7/10
Warm, Comic, Tragic.
28 July 2008
Warning: Spoilers
The film sort of naturally divides itself into three parts. In the first, we get the impression that we're about to witness a slow, slice-of-life movie about a small town in Czechoslovakia during the Nazi occupation. It's not entirely without interest but it looks like it's going to be a long slog. We meet Jozef Kroner, the central figure, a lazy carpenter with a loving but exasperated wife, and we meet his brother-in-law, an anti-Semitic fascist guard in his gestapo uniform. The brother-in-law visits Kroner's family, bringing gifts of food and rum gotten from his many connections. There follows a realistic scene in which the family gets drunk and argue, in between songs, until finally the men fall on the floor, pulling the tablecloth with them. A perfectly normal family evening.

The second introduces us to the town itself, including those members of the community who are Jewish. Kronin's brother-in-law is in the process of "Aryanizing" the town. The process involves sending a Christian into a Jewish business and having him act as manager and clip the profits. As a "favor", the brother-in-law arranges to have Kronin become the Aryan of a shop on Main Street. "You'll be a rich man!" he promises. But the favor is done out of spite. It's a tiny button shop with an apartment in the back. And it's run by a sweet, generous, but feisty old lady (Ida Kaminsky) who is impaired by age to the point at which she can't really understand what people are trying to tell her. For that matter, she can't HEAR them. "Selling buttons is not man's work," Kroner complains, and he's not very good at it. A comic scene has him trying to cope with a shop full of babbling housewives and spilling boxes of buttons all over the floor.
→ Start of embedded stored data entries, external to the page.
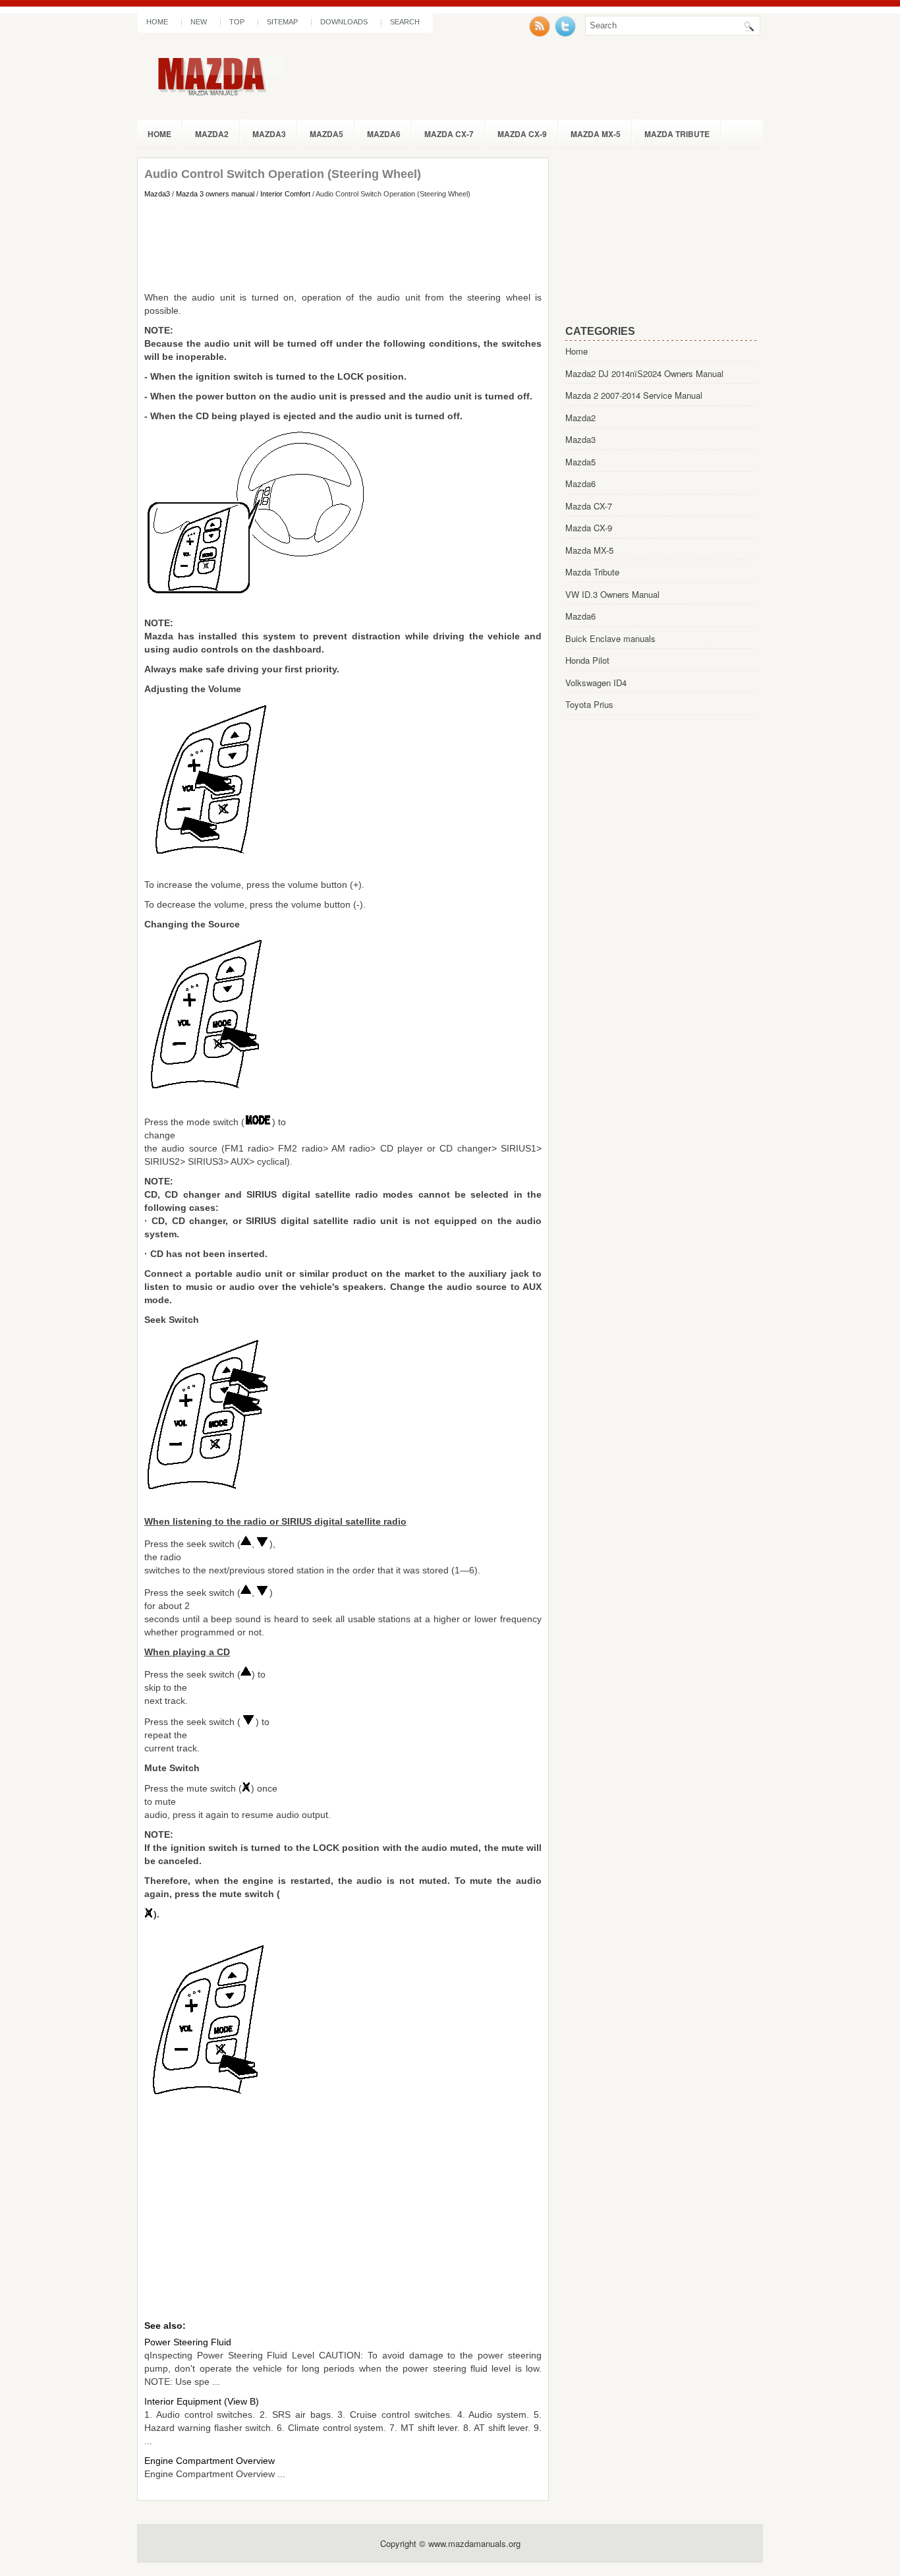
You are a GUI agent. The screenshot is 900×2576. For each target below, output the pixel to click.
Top (236, 22)
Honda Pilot (587, 660)
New (198, 22)
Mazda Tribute (677, 134)
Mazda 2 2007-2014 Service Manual (633, 395)
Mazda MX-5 (596, 134)
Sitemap (282, 22)
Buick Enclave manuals (610, 638)
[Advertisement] (343, 244)
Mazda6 (384, 134)
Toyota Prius (589, 704)
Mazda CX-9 (522, 134)
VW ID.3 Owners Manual (612, 594)
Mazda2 (212, 134)
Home (157, 22)
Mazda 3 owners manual (215, 194)
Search (405, 22)
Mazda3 (269, 134)
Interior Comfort (285, 194)
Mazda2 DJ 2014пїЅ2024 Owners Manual (644, 373)
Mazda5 (326, 134)
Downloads (344, 22)
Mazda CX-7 (449, 134)
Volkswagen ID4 (596, 682)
Eventually, Kroner and Kaminsky form a bond. The friendship makes him protective and her maternal.

The third part gets entirely serious and involves the rounding up and deportation of all the Jews in the village. Here, the movie is weaker than it should be. We've grown to like Mr. Katz, the barber, and when his shop is taken over and Aryanized and he leaves, we're sad, while Katz himself is more philosophical. A Christian friend who tries to hide him is beaten and driven through the village square with a sign hung around his neck -- "Jew Lover." But when the Jews are being assembled in the square -- one by one, with that long long list of names being read through a loudspeaker -- and Kroner is torn by fear, the instinct of self-preservation, and a desire to hide Ida Kaminska, who is unaware of what's going on, the scene is naturally tragic, but it's overwrought too. It goes on too long. With Kaminska in her apartment, saying the prayers for the Sabbath, Kroner drinks a whole bottle of vodka while pacing around the shop, talking to himself, wild-eyed and manic. His final attempt to save her ends tragically for both of them.

The genocidal program of the Nazis was such a monstrous event that it's difficult to deal with a movie that describes it, without the movie itself being near perfect. The terrible fate of so many millions of innocent people of all ages has to be treated carefully or else the movie comes across as an easy tear-jerker, demeaning and cheapening the event itself.

This is a fine movie. It doesn't make an overly obvious grab for one's humanity, but that final scene seems to be drawn out and Kroner's final act hasn't been adumbrated. Still well worth seeing.